### Supplied text
[Start]
Location: Oakland, CA

Date: Late March (March 20, 2016 this year)

Price: The Oakland Running Festival includes several different events. From the website:

(For what it's worth, a slight increase in most cases from the last time I ran it.)

Deadlines/sellout factor: This year, there were still spaces in the half and full as of the expo on Saturday. I believe the 5K and relay sold out beforehand. No race day registration.

Field Size: Again, not sure about the caps, but the results page lists the following numbers of finishers:

  • Marathon - 682 (significantly down from 2013)
  • Half Marathon - 2564 (significantly down from 2013)
  • 5K - 2761 (WAY up from 2013)

The Expo:

As in past years that I ran, the expo was at the Marriott City Center right off 12th Street BART in Oakland, which is super convenient, & comprised pretty much what you'd expect -- a few running clothes / gear purveyors, a few health / fitness booths, sign-up booths for other local races, & a few community groups. Roadrunner Sports was there selling lightly used returns for $50/pair, which I thought was pretty sweet. (Alas, nothing I wanted in my size.)
[End]
### What you will do
a. According to the race review, where was the expo held?
b. Repeat the portion of the race review that opens with the words containing "Date: Late March" and closes with "682 (significantly down from 2013)".
The listing that follows comes from a separate source.

### Supplied material
[Start]
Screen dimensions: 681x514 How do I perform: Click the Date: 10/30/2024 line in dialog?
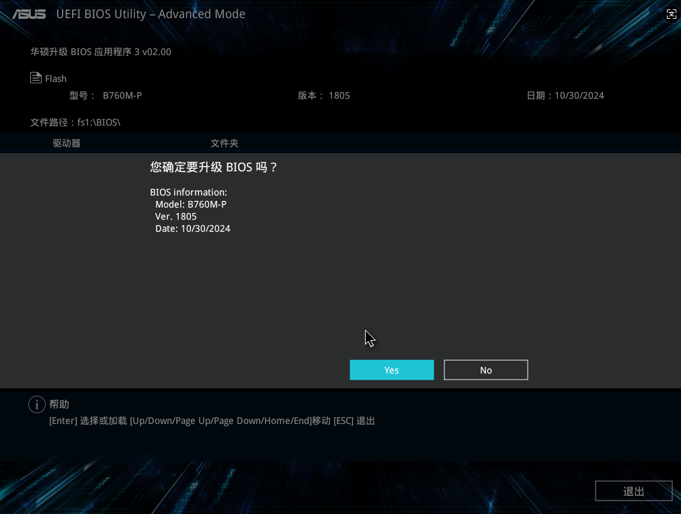click(x=193, y=228)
[End]
### Responses to the exercise
a. At the Marriott City Center, right off 12th Street BART in Oakland.

b.
Date: Late March (March 20, 2016 this year)

Price: The Oakland Running Festival includes several different events. From the website:

(For what it's worth, a slight increase in most cases from the last time I ran it.)

Deadlines/sellout factor: This year, there were still spaces in the half and full as of the expo on Saturday. I believe the 5K and relay sold out beforehand. No race day registration.

Field Size: Again, not sure about the caps, but the results page lists the following numbers of finishers:

  • Marathon - 682 (significantly down from 2013)